* [Work to be completed]: Lines from the beginning of the entries up to and including the one with "Given: Enable X-axis 在线上 in the V 7.0 dialog" must be duplicated word for word; leave out all others.

(Excerpts from a dataset)
..........

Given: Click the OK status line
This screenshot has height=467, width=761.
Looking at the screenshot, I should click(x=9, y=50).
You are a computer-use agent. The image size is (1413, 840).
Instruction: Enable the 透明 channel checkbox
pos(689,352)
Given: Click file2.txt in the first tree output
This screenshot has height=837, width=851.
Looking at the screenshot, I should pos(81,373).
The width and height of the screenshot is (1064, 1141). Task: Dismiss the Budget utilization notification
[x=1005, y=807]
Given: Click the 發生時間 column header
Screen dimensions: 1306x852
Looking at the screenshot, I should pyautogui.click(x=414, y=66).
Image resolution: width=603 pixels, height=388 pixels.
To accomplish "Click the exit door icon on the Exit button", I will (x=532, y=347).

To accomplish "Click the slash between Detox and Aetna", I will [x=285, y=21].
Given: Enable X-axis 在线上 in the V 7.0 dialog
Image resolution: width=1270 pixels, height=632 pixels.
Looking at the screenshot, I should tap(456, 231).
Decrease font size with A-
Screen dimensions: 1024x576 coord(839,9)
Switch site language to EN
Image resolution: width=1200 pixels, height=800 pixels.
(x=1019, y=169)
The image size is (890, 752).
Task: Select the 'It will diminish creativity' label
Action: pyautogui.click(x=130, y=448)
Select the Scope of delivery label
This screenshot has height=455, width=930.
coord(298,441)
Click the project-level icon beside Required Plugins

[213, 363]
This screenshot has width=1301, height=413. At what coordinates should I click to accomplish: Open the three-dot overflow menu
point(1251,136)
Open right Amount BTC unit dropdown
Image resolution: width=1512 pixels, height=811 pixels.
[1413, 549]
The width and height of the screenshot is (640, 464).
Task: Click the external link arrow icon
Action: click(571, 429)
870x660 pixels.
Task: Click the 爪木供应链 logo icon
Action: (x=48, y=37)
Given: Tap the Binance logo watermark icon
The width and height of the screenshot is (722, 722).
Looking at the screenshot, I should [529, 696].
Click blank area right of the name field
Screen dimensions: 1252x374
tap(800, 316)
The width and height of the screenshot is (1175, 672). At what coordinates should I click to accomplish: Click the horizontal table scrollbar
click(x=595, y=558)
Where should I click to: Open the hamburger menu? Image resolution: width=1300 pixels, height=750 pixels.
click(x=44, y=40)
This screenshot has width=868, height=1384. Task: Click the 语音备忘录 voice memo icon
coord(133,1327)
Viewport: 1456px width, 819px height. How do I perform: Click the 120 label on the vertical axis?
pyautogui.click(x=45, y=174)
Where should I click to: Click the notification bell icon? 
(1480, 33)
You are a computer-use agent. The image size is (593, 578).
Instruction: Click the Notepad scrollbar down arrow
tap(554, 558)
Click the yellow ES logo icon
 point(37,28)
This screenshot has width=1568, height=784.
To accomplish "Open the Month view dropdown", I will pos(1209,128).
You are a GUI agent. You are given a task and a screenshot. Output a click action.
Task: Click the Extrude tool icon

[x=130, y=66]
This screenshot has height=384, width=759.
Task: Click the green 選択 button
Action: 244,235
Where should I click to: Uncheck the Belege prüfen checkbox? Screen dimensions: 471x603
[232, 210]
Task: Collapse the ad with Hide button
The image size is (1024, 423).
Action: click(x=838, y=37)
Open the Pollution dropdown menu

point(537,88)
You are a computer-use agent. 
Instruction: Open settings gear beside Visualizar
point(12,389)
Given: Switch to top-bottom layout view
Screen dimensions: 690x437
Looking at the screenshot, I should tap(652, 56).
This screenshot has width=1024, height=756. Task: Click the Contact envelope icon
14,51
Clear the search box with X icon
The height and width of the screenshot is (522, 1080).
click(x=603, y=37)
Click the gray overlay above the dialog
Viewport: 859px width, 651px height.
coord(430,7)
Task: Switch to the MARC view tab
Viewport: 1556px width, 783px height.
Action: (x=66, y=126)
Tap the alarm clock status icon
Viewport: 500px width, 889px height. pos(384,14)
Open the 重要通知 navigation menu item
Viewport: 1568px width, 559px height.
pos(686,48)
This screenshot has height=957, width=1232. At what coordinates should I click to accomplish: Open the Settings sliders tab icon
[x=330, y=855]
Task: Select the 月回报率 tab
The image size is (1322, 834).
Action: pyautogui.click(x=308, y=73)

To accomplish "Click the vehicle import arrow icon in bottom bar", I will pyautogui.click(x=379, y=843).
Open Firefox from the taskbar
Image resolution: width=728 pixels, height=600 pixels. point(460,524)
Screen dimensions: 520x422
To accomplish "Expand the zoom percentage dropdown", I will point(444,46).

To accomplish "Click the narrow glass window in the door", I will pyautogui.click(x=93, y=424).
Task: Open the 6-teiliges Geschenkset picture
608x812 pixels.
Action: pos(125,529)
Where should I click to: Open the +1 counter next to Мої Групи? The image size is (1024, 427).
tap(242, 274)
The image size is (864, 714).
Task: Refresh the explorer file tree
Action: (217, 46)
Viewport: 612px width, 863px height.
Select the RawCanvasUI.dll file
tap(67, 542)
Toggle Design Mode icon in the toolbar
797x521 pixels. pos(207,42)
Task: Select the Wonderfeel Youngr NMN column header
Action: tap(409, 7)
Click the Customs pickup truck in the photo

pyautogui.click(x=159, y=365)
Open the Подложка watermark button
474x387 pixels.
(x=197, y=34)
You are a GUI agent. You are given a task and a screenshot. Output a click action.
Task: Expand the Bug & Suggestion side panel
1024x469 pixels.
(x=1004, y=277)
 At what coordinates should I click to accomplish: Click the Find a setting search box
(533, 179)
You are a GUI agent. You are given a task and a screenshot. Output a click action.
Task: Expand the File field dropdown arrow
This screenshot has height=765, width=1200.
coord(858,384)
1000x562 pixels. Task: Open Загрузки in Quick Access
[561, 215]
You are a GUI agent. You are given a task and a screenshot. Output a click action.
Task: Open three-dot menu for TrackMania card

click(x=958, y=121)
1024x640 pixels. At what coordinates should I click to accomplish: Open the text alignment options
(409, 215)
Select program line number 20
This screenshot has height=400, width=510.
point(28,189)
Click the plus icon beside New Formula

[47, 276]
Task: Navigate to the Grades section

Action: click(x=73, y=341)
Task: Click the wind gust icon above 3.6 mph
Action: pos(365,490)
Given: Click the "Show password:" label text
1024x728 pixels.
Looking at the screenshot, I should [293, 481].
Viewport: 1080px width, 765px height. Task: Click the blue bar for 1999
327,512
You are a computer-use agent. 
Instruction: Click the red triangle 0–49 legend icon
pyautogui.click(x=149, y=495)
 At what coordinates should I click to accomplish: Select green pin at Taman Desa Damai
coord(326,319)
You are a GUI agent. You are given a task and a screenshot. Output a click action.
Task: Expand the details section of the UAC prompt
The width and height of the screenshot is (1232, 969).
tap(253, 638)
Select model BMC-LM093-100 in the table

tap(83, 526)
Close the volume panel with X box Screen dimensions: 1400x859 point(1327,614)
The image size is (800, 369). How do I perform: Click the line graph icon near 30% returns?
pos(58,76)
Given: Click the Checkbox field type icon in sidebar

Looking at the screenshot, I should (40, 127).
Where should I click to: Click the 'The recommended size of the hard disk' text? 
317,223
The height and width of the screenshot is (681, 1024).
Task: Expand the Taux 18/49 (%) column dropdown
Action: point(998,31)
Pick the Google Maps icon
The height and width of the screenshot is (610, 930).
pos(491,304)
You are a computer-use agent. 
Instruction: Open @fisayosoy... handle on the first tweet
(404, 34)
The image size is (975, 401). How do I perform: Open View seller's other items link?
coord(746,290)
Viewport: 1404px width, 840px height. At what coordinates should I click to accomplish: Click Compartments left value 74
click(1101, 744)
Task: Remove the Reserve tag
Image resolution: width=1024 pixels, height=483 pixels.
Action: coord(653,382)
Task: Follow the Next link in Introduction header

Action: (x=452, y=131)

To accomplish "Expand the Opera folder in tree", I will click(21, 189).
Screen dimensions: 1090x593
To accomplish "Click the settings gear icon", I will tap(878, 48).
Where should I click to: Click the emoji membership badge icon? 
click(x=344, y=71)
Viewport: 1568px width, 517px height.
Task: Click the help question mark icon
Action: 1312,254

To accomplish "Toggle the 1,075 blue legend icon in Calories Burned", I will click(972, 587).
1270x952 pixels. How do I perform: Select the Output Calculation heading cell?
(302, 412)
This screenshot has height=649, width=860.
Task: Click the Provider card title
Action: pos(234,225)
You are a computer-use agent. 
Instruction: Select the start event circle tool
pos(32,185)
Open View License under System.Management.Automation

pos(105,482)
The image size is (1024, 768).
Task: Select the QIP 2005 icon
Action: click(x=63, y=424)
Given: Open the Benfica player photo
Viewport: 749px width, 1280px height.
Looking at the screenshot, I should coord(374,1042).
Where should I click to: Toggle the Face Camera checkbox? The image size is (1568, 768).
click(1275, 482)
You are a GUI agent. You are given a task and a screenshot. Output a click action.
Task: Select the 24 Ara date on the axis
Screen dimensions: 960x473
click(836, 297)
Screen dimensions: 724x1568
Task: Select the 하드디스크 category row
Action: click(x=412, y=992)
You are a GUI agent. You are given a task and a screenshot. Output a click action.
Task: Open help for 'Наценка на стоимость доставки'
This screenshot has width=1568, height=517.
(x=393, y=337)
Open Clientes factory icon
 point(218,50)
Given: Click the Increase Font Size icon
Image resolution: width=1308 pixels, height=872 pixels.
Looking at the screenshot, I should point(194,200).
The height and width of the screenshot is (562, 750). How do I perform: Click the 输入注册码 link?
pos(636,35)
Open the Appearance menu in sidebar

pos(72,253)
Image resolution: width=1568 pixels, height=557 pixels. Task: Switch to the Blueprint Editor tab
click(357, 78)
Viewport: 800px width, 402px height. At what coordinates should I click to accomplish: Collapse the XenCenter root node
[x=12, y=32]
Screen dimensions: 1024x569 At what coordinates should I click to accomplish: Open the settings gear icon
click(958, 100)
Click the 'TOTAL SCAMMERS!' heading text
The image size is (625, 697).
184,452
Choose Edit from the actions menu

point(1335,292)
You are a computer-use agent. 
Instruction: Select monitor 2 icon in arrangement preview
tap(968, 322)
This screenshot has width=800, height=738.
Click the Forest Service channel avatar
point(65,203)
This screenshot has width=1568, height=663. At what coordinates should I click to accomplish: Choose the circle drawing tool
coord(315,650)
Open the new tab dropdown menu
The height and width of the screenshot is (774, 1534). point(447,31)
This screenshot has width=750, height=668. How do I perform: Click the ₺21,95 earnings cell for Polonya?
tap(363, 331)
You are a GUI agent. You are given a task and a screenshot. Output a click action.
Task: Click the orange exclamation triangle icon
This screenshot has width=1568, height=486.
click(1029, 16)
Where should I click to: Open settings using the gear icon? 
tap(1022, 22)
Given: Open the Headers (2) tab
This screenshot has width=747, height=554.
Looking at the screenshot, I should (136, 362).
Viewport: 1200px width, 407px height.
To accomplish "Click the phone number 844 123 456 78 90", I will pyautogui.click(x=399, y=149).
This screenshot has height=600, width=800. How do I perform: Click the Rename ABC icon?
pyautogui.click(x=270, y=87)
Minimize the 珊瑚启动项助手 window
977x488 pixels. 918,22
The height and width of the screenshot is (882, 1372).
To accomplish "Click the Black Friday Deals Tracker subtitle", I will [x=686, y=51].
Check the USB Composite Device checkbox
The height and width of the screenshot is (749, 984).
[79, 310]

..........

* [Response box]:
Given: Click the OK status line
This screenshot has height=467, width=761.
Looking at the screenshot, I should click(x=9, y=50).
You are a computer-use agent. The image size is (1413, 840).
Instruction: Enable the 透明 channel checkbox
pos(689,352)
Given: Click file2.txt in the first tree output
This screenshot has height=837, width=851.
Looking at the screenshot, I should pos(81,373).
The width and height of the screenshot is (1064, 1141). Task: Dismiss the Budget utilization notification
[x=1005, y=807]
Given: Click the 發生時間 column header
Screen dimensions: 1306x852
Looking at the screenshot, I should pyautogui.click(x=414, y=66).
Image resolution: width=603 pixels, height=388 pixels.
To accomplish "Click the exit door icon on the Exit button", I will (x=532, y=347).

To accomplish "Click the slash between Detox and Aetna", I will [x=285, y=21].
Given: Enable X-axis 在线上 in the V 7.0 dialog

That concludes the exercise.